I love Brian Friel from this neck of the woods. Faith Healer is probably my favourite of the Friel plays. It's such a simple concept. It's like a monologue for the most part yet he does so much storytelling, inviting the audience to ask big questions through this simple narrative. I often look back at it when I'm writing dialogue because it's a masterpiece of dialogue.

Rear Window

 I'm a big Alfred Hitchcock fan. Rear Window does something to the viewer. It renders a physical experience in the watching of it. You're sitting in the cinema and you feel all of the tension in the story and you utterly forget that the real world exists. You’re so fixated with the urge: “Do not go into that room!” He’s so good at creating tension in his films. The camera work in it is so beautiful. Rear Window is almost perfect. I've watched it many, many times.

Hello, Bookstore

 I love rambling documentaries where the person making it hasn’t made-up their mind about the subject, so it feels like you’re going along with them.

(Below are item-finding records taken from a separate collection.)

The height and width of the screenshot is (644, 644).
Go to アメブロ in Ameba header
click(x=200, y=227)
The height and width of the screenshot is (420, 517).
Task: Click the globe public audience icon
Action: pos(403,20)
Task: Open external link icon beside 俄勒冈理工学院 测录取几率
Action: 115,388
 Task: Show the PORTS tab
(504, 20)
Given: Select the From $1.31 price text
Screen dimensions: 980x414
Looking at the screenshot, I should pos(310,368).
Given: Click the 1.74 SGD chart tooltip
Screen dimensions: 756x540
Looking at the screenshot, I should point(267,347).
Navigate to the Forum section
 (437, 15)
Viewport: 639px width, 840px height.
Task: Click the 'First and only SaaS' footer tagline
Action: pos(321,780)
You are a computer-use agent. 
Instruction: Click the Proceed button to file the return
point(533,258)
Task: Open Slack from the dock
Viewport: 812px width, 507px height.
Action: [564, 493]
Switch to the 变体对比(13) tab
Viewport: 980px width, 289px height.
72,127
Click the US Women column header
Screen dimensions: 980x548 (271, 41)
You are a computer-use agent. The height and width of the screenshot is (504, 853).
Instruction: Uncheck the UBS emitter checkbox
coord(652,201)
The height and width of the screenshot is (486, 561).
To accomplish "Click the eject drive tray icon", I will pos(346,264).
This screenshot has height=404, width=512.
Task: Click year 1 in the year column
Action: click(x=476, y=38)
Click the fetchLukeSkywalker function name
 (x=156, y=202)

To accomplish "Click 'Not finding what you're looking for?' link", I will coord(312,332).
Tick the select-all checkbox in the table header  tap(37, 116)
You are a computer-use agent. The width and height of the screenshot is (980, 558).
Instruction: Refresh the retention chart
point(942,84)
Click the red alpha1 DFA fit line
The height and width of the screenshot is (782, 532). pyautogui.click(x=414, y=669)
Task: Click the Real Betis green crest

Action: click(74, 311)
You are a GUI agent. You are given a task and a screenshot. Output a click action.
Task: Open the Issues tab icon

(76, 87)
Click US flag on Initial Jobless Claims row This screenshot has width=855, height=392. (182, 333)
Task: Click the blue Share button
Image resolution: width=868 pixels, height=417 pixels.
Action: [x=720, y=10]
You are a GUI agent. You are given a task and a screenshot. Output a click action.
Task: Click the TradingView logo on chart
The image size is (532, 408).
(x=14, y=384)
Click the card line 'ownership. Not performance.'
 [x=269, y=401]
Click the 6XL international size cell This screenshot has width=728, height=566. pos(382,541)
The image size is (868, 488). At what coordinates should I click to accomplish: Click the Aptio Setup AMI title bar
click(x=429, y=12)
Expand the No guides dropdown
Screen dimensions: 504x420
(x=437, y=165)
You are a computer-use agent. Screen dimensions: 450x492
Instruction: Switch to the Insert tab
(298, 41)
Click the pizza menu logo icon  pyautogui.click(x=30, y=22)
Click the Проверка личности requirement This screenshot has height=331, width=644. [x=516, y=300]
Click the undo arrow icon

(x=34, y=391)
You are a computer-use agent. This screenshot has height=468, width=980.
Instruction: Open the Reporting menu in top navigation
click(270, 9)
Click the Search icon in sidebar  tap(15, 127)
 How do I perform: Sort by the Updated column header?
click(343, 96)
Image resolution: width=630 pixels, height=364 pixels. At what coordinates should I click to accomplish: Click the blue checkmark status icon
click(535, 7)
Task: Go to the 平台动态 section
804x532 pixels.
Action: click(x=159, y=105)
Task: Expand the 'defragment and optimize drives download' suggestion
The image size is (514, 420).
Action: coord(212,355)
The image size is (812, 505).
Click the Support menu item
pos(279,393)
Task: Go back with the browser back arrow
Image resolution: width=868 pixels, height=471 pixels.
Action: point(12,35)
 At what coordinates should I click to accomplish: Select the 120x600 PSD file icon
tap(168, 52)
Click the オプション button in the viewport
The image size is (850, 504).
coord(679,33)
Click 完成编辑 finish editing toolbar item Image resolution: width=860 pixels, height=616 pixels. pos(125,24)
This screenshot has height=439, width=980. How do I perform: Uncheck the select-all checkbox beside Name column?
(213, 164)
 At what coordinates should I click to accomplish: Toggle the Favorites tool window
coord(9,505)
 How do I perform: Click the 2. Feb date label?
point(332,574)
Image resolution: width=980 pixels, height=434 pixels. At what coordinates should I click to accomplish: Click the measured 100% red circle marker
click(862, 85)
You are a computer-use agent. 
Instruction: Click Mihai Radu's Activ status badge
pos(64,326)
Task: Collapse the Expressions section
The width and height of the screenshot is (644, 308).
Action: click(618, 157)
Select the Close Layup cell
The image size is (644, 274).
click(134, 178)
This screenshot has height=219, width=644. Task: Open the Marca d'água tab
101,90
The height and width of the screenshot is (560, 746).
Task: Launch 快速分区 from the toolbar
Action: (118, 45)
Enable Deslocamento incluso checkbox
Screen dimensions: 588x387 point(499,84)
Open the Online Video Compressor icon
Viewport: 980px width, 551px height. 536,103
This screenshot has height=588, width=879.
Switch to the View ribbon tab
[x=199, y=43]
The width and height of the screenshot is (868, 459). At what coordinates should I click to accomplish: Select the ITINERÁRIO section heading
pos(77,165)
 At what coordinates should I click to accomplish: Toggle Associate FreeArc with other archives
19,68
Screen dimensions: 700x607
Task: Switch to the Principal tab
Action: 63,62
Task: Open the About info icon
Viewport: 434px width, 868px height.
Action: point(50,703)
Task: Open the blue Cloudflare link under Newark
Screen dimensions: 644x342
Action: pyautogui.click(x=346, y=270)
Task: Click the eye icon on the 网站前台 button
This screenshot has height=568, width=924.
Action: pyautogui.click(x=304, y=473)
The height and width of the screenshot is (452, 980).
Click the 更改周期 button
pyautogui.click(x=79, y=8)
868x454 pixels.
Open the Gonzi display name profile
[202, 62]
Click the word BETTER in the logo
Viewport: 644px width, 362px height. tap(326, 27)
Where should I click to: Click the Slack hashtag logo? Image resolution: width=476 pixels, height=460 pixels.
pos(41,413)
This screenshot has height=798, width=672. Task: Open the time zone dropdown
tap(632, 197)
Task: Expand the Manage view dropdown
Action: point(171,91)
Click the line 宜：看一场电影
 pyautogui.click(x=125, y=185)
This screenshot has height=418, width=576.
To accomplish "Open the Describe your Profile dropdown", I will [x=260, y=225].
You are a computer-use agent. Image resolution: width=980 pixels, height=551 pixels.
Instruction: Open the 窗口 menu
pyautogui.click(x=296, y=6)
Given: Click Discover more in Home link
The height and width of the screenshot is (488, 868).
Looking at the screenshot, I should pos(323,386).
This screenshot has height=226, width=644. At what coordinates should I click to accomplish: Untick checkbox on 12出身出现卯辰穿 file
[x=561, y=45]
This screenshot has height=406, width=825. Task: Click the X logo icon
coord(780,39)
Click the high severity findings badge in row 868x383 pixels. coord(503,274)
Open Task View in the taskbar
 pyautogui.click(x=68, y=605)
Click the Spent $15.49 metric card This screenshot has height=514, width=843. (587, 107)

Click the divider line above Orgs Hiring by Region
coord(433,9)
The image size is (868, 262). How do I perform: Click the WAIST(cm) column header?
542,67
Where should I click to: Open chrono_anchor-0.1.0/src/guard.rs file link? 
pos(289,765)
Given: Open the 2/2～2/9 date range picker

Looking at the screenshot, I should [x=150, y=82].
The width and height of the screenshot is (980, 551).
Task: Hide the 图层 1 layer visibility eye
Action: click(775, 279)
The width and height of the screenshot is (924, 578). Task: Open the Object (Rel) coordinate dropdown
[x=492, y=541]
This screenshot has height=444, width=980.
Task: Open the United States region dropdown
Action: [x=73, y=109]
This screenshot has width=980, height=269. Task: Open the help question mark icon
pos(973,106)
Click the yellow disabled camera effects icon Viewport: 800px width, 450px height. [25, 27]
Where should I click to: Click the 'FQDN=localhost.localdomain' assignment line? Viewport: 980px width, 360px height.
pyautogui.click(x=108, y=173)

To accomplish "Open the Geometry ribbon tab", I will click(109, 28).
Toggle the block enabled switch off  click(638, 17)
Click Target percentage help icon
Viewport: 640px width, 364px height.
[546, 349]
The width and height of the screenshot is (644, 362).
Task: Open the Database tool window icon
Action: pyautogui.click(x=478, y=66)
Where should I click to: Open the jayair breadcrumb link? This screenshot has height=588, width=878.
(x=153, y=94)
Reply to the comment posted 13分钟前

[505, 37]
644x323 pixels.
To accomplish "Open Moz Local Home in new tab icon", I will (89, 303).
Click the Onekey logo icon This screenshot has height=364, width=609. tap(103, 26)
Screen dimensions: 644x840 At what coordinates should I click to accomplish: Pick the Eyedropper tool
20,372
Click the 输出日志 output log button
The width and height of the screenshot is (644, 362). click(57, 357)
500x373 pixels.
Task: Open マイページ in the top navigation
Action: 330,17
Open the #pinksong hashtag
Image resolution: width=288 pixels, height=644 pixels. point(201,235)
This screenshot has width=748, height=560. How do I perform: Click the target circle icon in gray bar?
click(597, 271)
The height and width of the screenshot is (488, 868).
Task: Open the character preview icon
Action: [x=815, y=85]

Hello, Bookstore is about a family-run Massachusetts bookshop. It followed a year in the life of this tiny independent bookstore as it tried to navigate through the Covid period. It showed how important the bookstore was to the community and how people rallied, trying to keep it going when it was put under threat. The owner absolutely loves books. He can't stop talking about the best new book that he’s read when he's supposed to be trying to save his business. The documentary is gentle and gorgeous.